■ **Cosa serve**
Conta quante righe contengono la stringa "width", distinguendo tra maiuscole e minuscole, e scrivi solo il numero.
== == ==
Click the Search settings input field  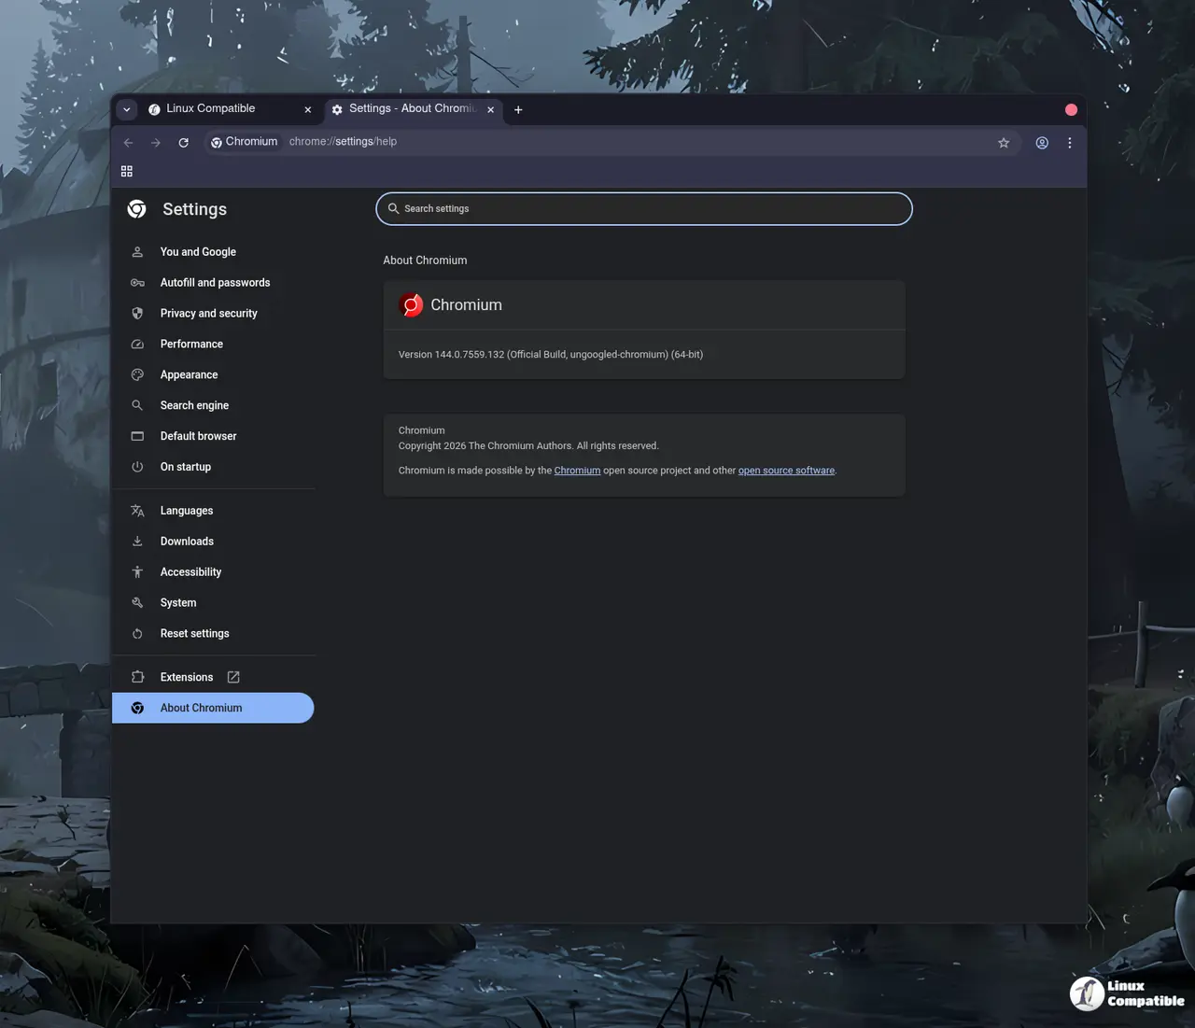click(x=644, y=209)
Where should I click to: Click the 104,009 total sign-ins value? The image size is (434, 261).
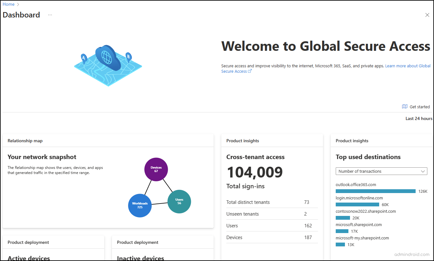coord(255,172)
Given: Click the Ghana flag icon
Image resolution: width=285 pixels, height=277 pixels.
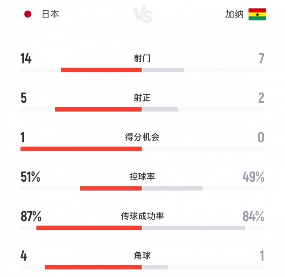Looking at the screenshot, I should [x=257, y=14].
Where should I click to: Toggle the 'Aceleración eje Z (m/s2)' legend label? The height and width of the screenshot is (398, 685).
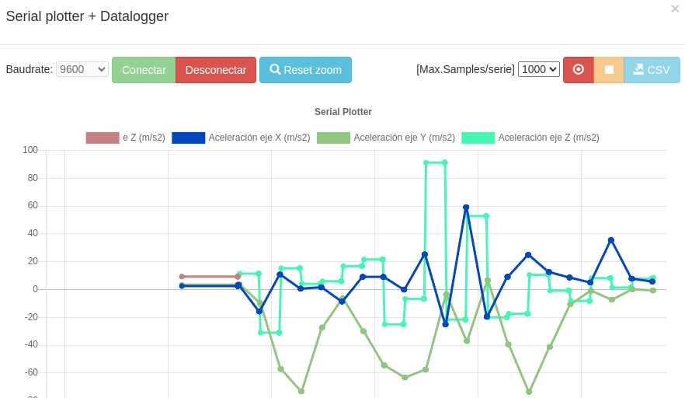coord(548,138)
== == ==
■ **Risposta**
2